### Problem description
Copy the rows verbatim, starting at the line with "You are a GUI" and ending at the line with "Viewport: 328px width, 169px height.", including both of those lines.
>> START Provided entries
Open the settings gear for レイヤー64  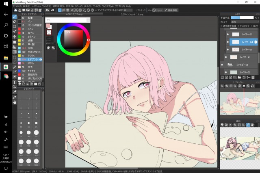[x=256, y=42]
>> END Provided entries
>> START Provided entries
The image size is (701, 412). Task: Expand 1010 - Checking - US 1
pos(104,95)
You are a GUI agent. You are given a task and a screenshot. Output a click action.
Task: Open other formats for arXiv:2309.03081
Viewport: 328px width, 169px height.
>> END Provided entries
>> START Provided entries
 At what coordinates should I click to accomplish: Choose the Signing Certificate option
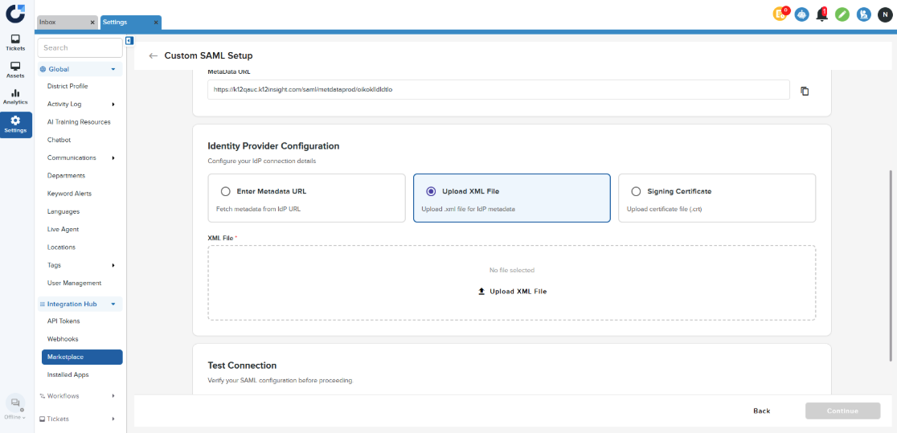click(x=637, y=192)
>> END Provided entries
### The result
You are a GUI agent. You are given a task and a screenshot. Output a click action.
Task: Open other formats for arXiv:2309.03081
Viewport: 328px width, 169px height.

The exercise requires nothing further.